## YOUR ASSIGNMENT
Only the lines from the one containing "Click the add filter button plus sign" through the last line of the data below belong in your answer, copied exactly and without pictures.

## Stored entries
# # # #
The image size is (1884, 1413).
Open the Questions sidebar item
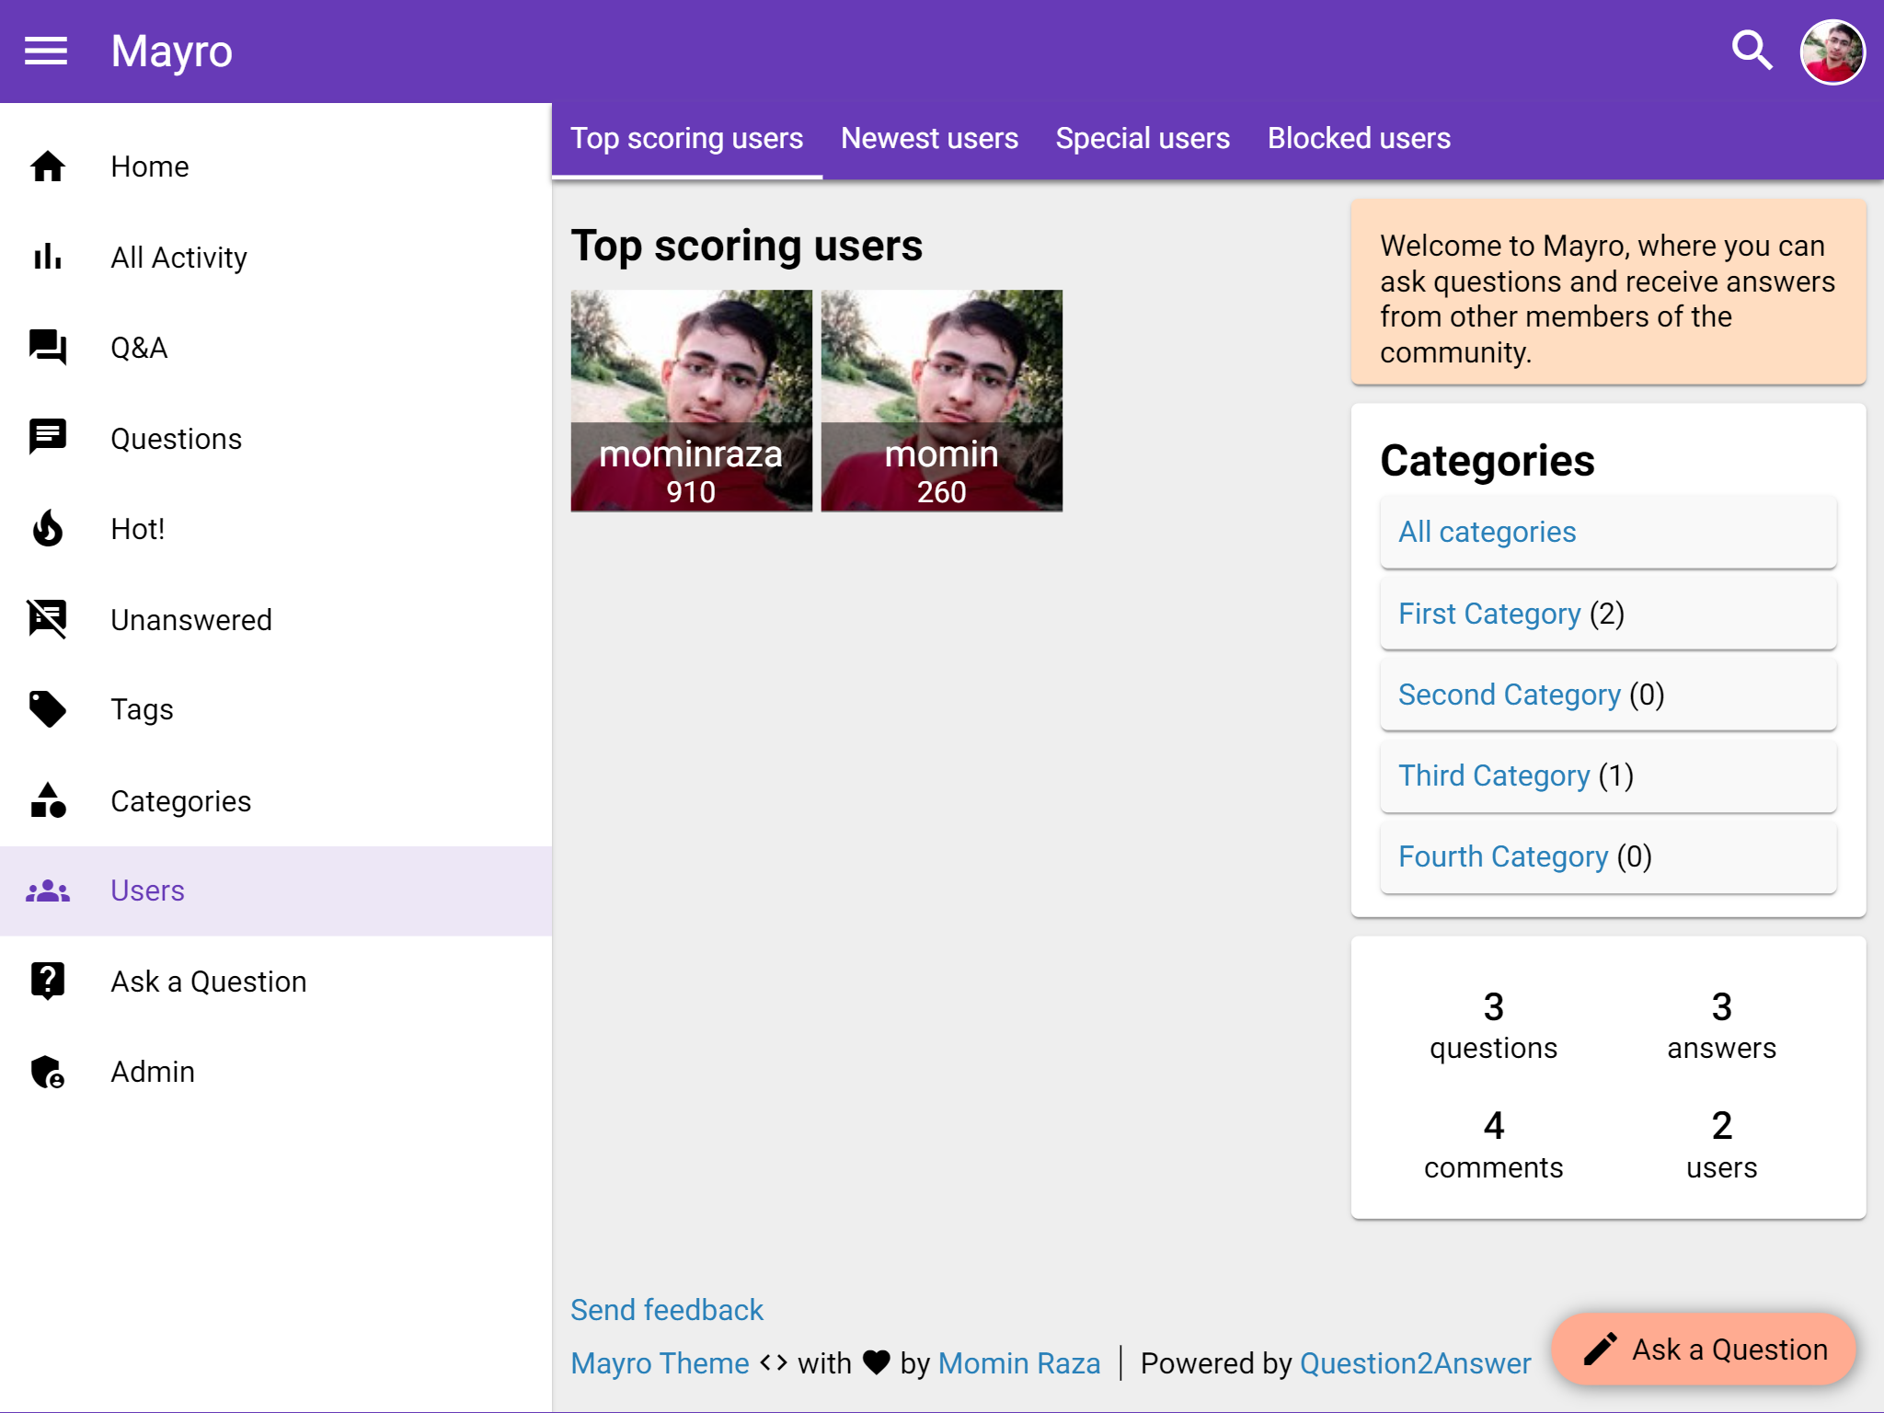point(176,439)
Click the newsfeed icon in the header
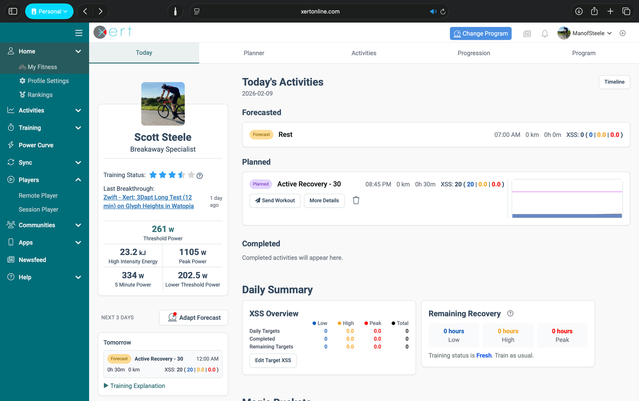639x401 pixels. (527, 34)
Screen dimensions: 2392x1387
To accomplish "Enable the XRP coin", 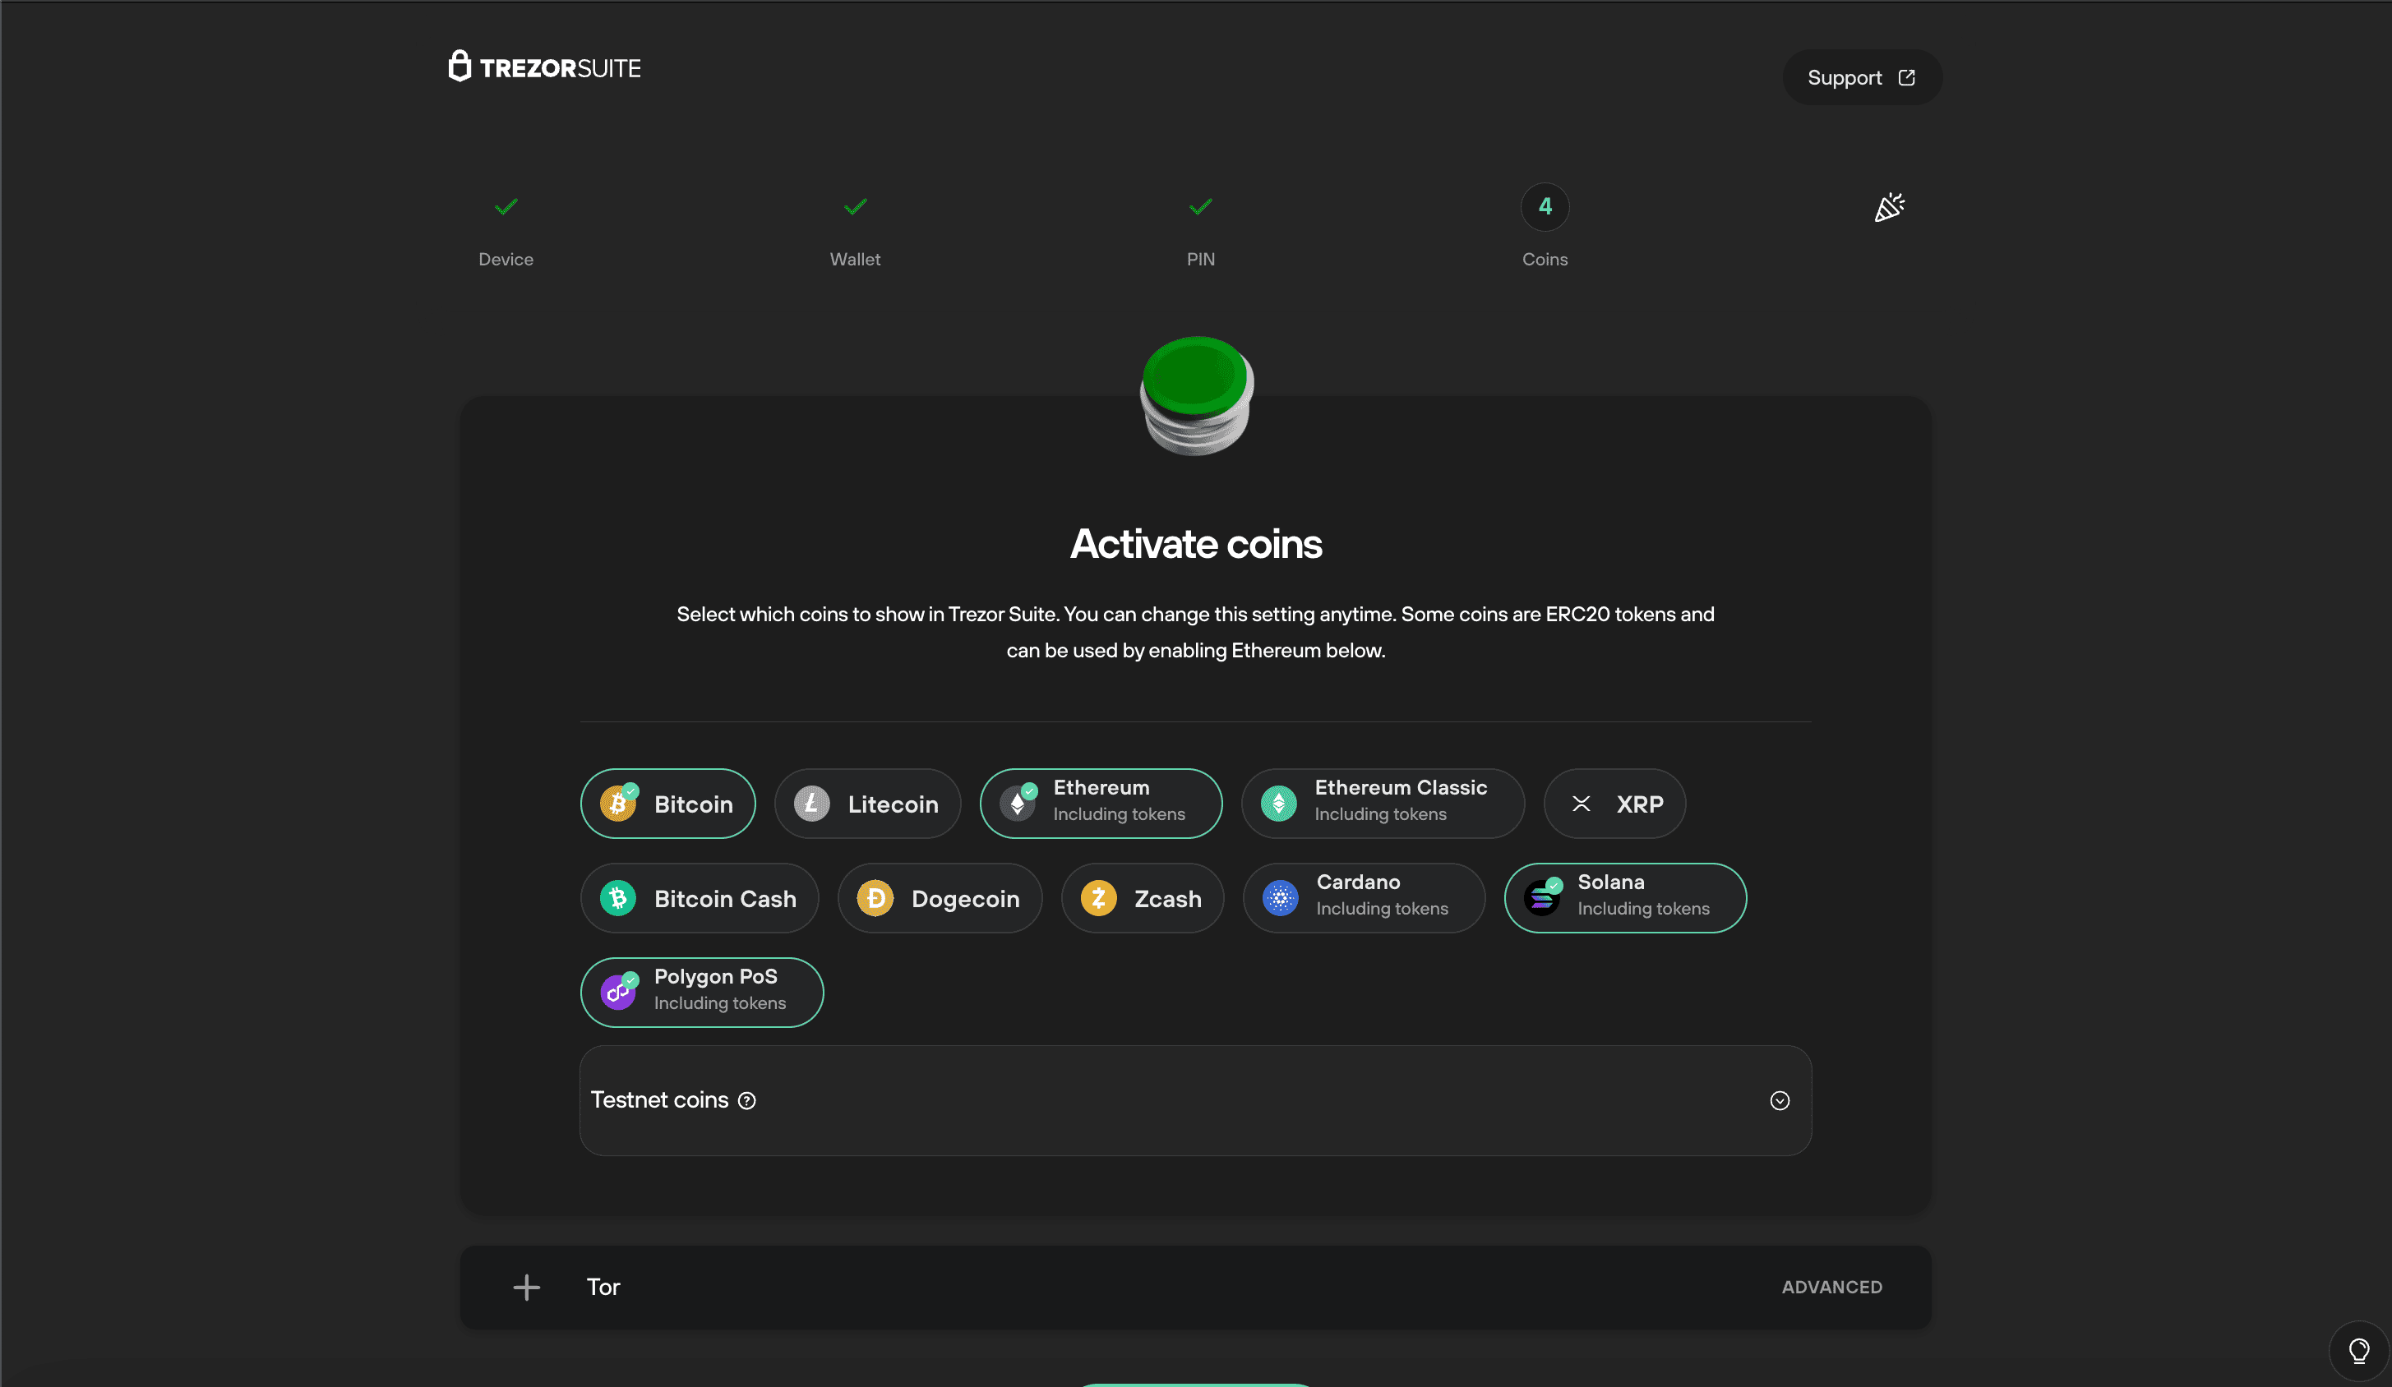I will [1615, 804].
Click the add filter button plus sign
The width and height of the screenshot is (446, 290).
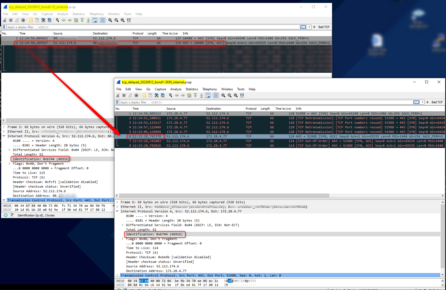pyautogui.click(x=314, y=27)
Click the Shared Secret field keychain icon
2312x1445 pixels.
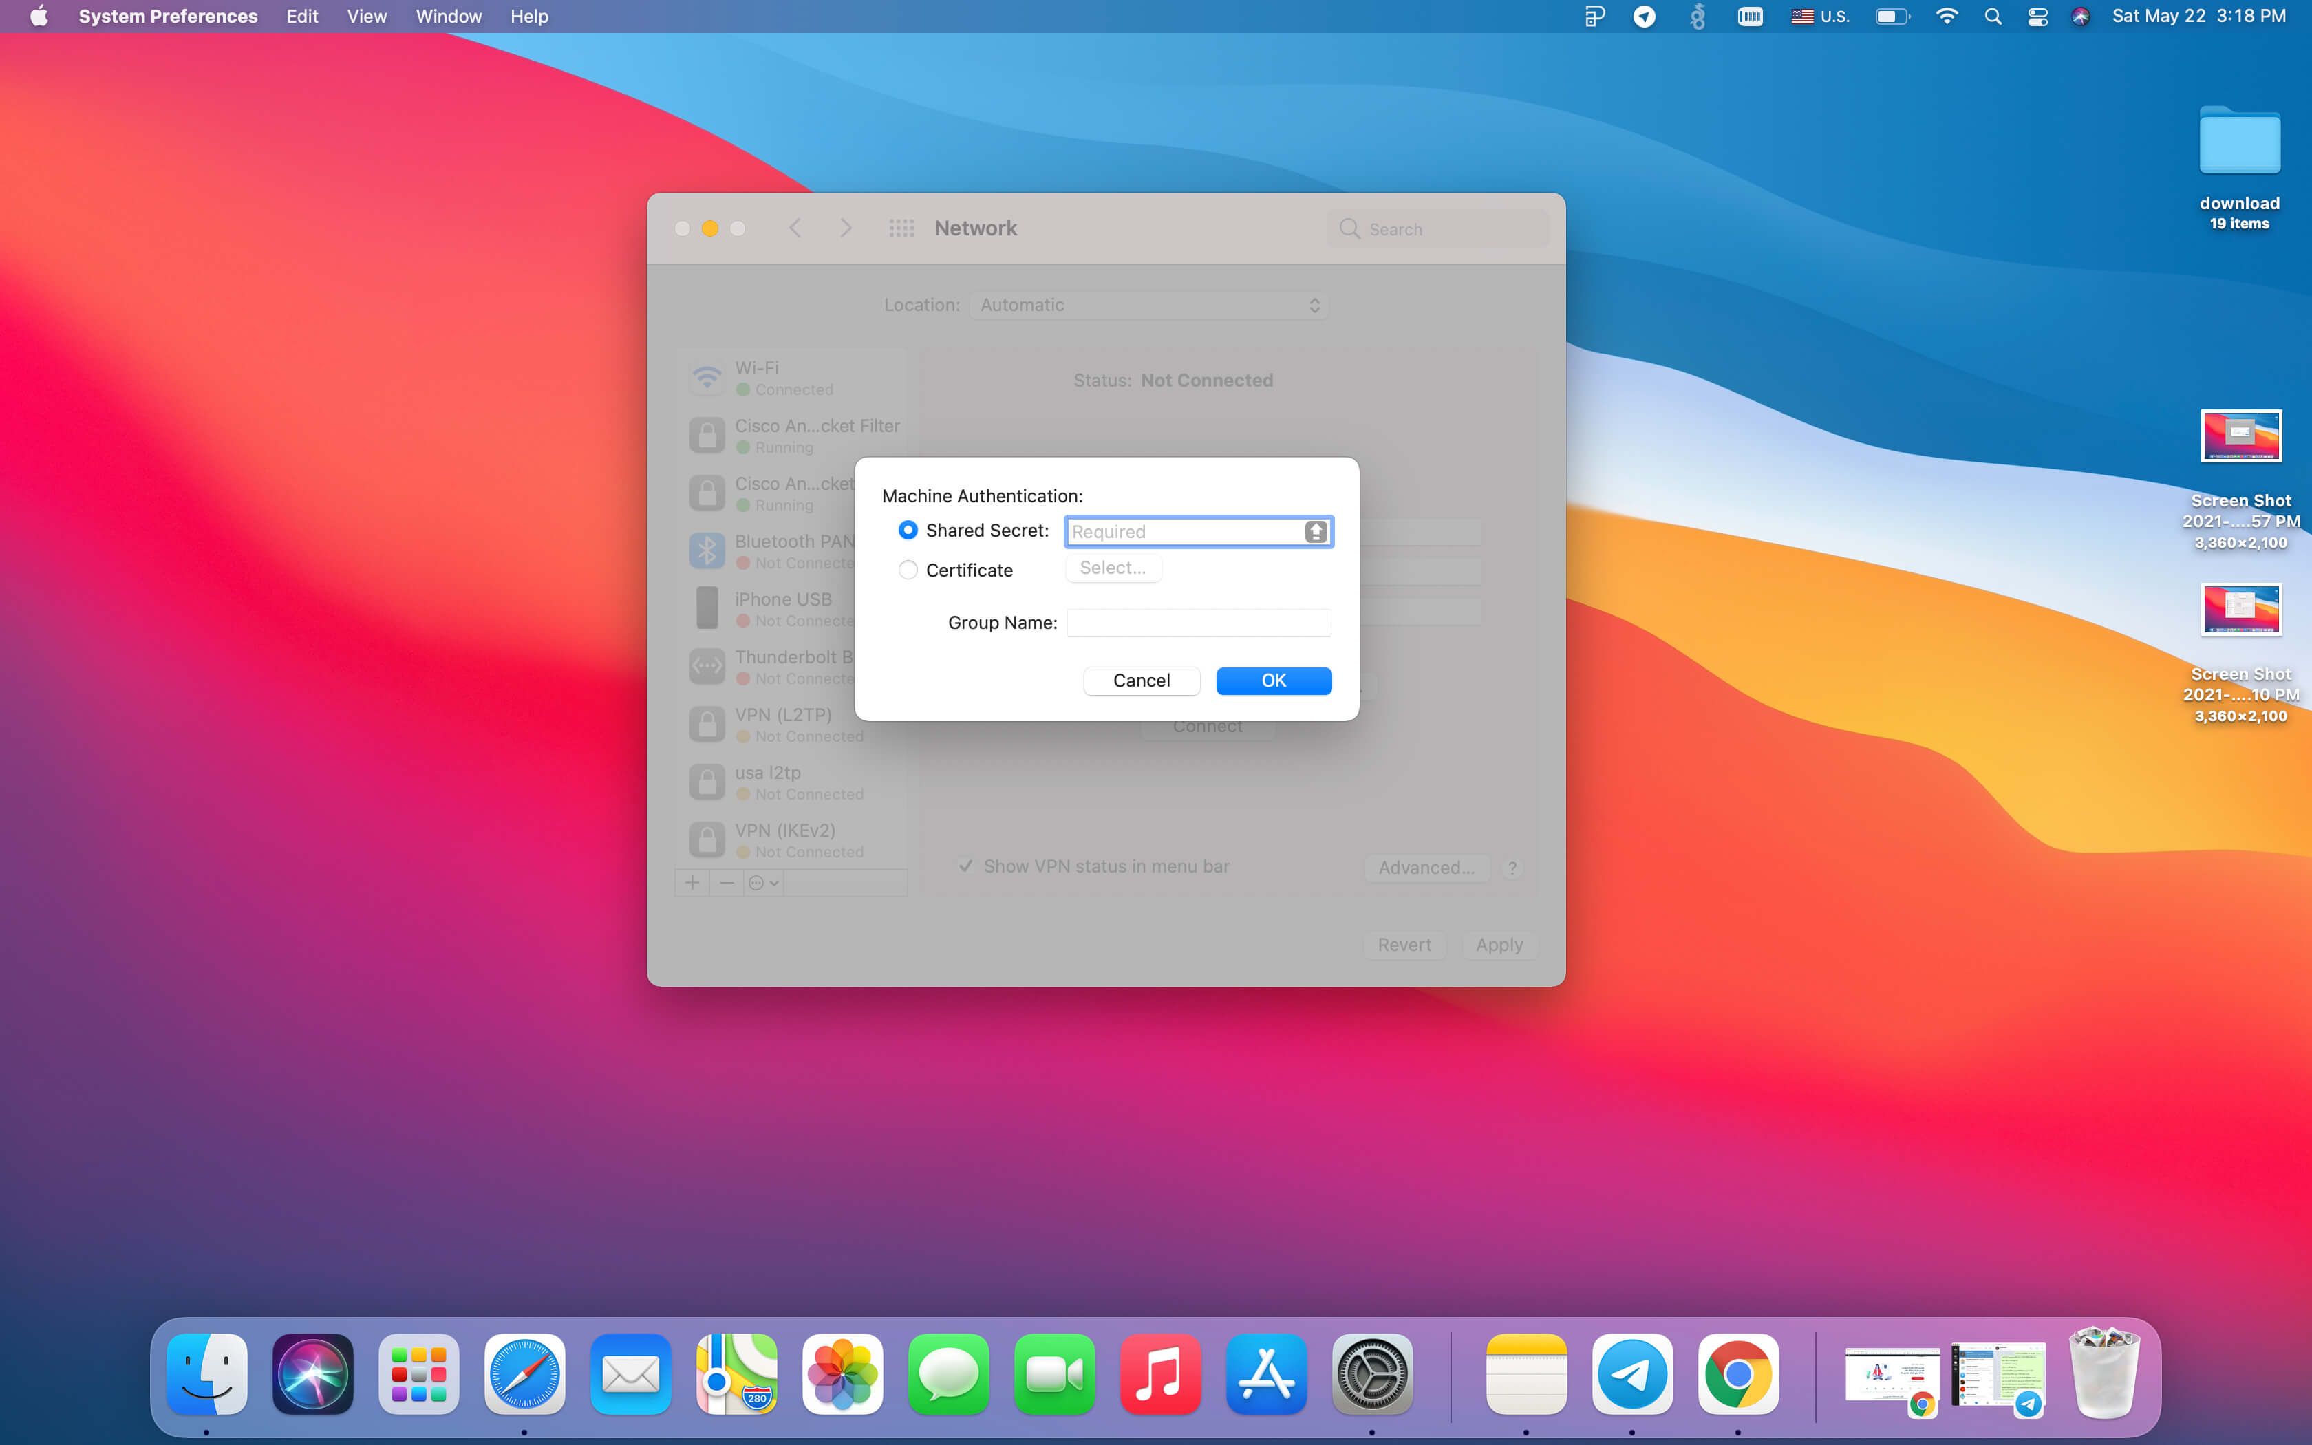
# # # #
## ANSWER TO THE EXERCISE
Click the add filter button plus sign
The width and height of the screenshot is (446, 290).
pyautogui.click(x=314, y=27)
Click the Shared Secret field keychain icon
2312x1445 pixels.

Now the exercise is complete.